In the current climate of CCTV, biometric passports and identity cards, however, and with our country already increasing resembling a police state or surveillance society, I cannot see how any expansion of the existing database could be achieved without damaging the relationship between citizens and the police, between people and government. No longer innocent until proven guilty, citizens treated with dignity and respect, we increasingly risk being reduced to potential suspects to be monitored and controlled by every means at every junction. Yet, healthy relationships are surely key to the social well-being of society, just as they are to the social well-being of individuals. Therefore, unless we want to lose what remains of our community structures, we must resist any moves towards a national DNA database.

2 comments:

Rox said...

We all want to be protected against crime, but in this case we need to ask whether the logic of a DNA database for crime detection might generate greater problems than it solves.

On the positive side, it may lead to the capture of some criminals who would otherwise escape punishment. It might also prevent some offenses at all if imprisonment protects the public against reoffending.
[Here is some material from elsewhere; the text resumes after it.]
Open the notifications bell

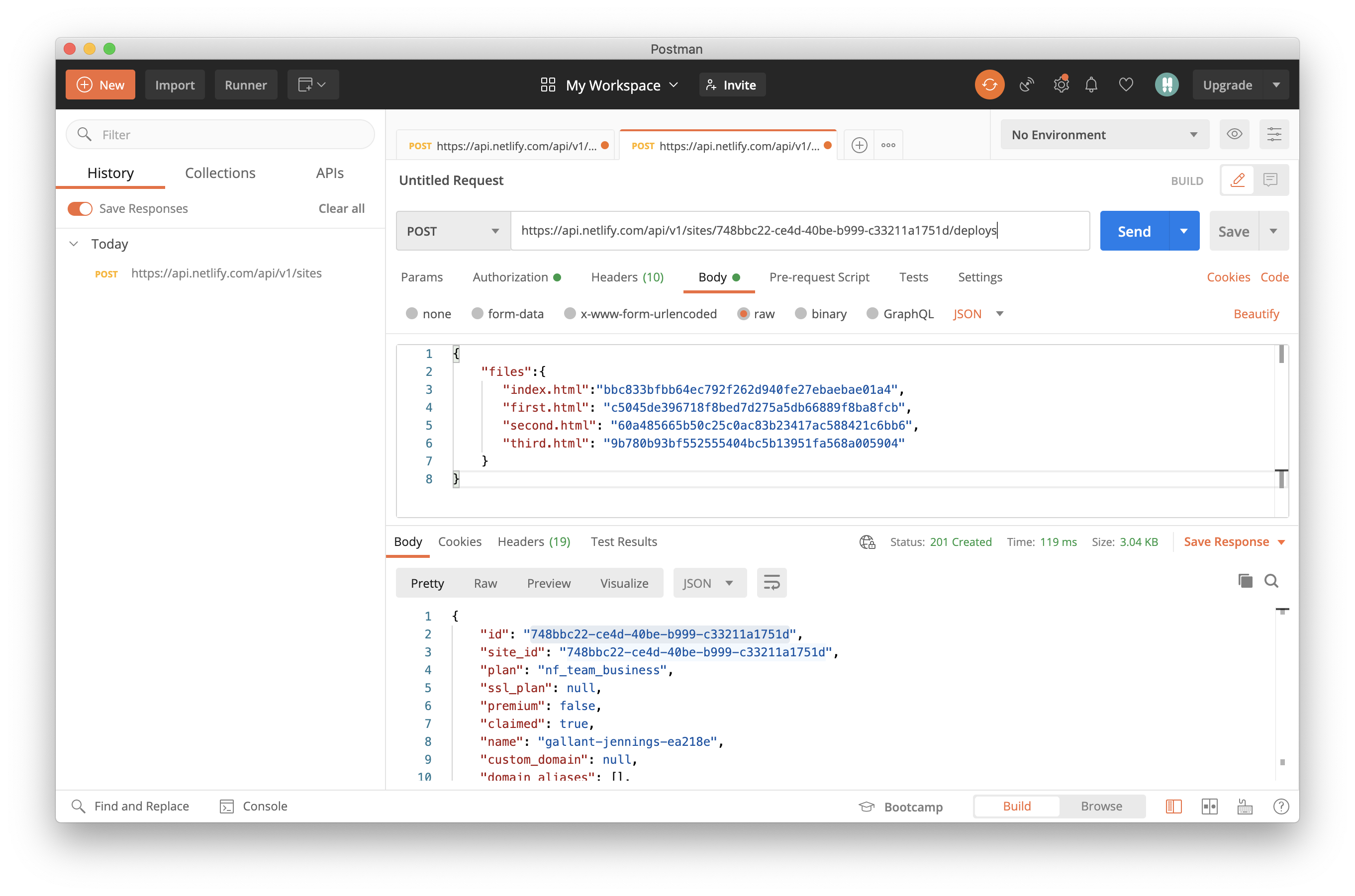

However, it still seems improbable that the existence of a DNA database would prevent many crimes from occuring in the first place.

On the negative side the existence of a database changes the very logic of justice in our society and holds potential for egregious discrimination. Clearly we do not want to live in a society where the logic of 'security' always trumps our liberties - we would not, for example, want CCTV cameras in every room of every family home as a crime detection measure. In the case of the database we need to decide whether allowing police to store and scan our DNA is a balanced choice, or if it is an inappropriate intrusion into our privacy and if it undermines our moral dignity by presuming that each of us is a suspect criminal.

It seems to me that the potential benefits of the database are smaller than first appearances suggest(it will not prevent much crime), and that the threats it poses are more insidious than first appearances suggest. Moreover the existence of the database creates a need for careful ringfencing its legitimate uses. We would not wish to see, for example, crime risk-profiling of citizens based on their genetic identity, followed by surveillance or pre-emptive imprisonment.

Is a DNA database 'securitized' society better for the (small) increase in crime detection, or worse for the widespread but subtle impact on our attitudes to each other as neighbours and citizens? The jury is still out.

Anonymous said...

Unfortunately, what most 'geneticists' who are not involved in this type of work do not realise is that many cases involve mixtures of at least two people's DNA. In analysing such mixtures it is not possible to say who contributed, but only a collection of people who MAY have contributed. British scientists do not calculate the probabilities of false inclusions and of course the public are so conditioned that if your DNA COULD be there, and you are in the dock...
THAT is the biggest danger (I will not even begin on the topic of how one knows whether a peak on an epg is really a peak or not - why do they sometimes have to do it twice? Certainty?)